The chancellor said public sector workers, like nurses, teachers and police officers, will see “fair and affordable pay rises” across the whole Spending Review period - within the next year.
But it is not yet clear whether workers will actually be any better off, given inflation is currently higher than 3%.
The decision on how much extra money public sector workers will get is not due to be made until next year, once the pay review bodies have made their recommendations.
6. Business rates cuts for hospitality, retail and leisure
Mr Sunak announced roughly £7 billion worth of cuts to business rates.
Next year’s planned increase in the rates multiplier will be scrapped, while there will be a 50% rates discount for businesses in the retail, hospitality, and leisure sectors.
He added there would be relief for businesses adopting solar panels and a 12-month rate holiday on property improvements.
More frequent revaluations to business rates will also be carried out every three years from 2023 to make rates fairer.
7. Transport
The Treasury committed to a £7.6 billion boost to fund a "local transport revolution" to improve bus, tram and train services in cities across England.
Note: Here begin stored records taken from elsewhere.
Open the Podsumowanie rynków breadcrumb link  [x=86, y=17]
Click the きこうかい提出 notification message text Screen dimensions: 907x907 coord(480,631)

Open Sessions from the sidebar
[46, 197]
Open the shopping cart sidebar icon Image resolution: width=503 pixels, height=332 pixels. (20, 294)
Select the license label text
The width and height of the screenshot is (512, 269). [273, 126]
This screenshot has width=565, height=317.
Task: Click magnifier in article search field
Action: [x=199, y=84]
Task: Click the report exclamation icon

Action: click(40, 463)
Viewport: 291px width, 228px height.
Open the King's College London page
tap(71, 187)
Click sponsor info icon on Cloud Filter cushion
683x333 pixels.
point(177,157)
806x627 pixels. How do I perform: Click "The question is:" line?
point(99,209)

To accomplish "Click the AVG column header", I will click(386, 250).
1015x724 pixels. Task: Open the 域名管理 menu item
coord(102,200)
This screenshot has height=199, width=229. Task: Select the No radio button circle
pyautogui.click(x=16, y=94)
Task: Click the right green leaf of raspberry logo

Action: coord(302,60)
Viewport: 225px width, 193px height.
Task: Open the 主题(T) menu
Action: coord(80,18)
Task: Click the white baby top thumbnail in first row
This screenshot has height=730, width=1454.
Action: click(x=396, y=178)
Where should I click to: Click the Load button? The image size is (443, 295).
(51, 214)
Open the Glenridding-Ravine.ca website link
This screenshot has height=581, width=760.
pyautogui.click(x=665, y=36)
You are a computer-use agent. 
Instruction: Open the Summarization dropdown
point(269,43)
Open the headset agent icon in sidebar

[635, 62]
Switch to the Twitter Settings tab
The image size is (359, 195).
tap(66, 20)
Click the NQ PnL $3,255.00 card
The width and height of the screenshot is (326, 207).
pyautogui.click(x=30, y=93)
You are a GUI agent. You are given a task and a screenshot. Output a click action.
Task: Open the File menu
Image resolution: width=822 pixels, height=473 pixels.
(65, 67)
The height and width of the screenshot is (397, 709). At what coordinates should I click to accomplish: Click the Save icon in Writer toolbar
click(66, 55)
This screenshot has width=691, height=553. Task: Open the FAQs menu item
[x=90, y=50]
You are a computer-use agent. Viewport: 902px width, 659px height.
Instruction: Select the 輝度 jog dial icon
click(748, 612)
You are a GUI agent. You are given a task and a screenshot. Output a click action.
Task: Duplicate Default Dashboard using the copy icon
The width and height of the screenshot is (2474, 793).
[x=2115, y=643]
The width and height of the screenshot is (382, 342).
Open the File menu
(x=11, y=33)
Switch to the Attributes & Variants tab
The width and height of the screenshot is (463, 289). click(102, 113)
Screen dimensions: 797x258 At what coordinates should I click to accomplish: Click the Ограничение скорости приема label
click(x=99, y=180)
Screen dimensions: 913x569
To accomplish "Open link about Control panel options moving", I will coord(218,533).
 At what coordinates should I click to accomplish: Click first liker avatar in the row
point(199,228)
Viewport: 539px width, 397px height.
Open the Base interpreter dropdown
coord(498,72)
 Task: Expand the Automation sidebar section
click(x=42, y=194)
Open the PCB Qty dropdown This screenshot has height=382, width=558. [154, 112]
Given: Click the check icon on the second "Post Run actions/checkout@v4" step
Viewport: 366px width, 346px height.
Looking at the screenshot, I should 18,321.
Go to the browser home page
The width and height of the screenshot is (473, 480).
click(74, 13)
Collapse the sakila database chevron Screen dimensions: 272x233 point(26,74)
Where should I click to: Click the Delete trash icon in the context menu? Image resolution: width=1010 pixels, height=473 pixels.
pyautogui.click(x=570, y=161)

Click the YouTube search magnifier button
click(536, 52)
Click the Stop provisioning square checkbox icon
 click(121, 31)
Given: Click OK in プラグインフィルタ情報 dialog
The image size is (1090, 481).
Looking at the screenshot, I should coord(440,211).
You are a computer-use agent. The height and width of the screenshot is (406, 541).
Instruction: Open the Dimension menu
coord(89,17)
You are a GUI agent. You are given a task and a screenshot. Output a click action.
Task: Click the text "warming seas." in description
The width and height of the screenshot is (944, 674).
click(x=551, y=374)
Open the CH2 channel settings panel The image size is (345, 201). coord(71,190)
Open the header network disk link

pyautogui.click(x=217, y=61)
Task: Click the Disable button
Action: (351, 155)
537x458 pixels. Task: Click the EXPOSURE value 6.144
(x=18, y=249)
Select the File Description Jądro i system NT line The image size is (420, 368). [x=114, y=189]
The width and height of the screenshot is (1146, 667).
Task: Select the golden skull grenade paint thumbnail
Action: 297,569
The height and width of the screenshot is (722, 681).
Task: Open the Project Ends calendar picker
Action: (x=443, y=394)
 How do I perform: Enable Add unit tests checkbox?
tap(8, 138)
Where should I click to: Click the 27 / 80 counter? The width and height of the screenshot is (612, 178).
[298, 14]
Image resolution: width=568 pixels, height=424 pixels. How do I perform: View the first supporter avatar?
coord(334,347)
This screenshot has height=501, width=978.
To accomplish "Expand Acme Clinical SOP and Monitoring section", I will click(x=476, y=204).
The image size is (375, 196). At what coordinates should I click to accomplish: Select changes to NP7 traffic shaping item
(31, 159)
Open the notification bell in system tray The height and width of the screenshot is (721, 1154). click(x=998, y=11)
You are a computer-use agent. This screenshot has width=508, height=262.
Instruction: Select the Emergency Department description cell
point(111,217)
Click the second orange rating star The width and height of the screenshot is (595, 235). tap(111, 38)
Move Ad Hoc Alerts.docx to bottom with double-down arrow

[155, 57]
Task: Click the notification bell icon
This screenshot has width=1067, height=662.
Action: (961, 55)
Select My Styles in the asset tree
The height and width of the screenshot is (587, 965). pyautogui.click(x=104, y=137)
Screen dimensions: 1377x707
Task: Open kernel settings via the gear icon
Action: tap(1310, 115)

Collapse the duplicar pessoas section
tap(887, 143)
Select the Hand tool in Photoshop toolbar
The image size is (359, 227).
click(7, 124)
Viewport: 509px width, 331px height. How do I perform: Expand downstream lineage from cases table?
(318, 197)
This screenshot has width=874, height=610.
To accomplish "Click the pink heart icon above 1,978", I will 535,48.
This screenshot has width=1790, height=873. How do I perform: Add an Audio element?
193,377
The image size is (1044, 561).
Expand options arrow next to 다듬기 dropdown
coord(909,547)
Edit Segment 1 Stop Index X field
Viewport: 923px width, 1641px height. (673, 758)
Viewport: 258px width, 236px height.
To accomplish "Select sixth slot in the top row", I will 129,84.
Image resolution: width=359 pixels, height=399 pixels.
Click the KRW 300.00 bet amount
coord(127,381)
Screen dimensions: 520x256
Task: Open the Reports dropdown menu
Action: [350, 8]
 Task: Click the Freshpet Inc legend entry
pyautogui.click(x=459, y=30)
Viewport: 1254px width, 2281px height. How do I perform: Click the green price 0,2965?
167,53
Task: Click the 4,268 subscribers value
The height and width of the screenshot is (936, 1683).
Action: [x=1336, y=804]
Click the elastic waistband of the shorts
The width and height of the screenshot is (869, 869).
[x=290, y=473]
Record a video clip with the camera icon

Mr Sunak said the funds would help upgrade more than 50 local roads and would be "enough to fill one million more potholes a year.”
Funding for buses, cycling and walking totals more than £5 billion.
8. Fuel duty rise scrapped
The planned rise in fuel duty will be cancelled due to pump prices being at their highest level in eight years.
It will be a popular move among motorists but it goes against green targets to reduce carbon emissions from transport - something that may not be welcomed at this week's COP26 climate change conference in Glasgow.
Mr Sunak told MPs: “I’m not prepared to add to the squeeze on families and small businesses. “So I can confirm today the planned rise in fuel duty will be cancelled. That’s a saving over the next five years of nearly £8 billion.”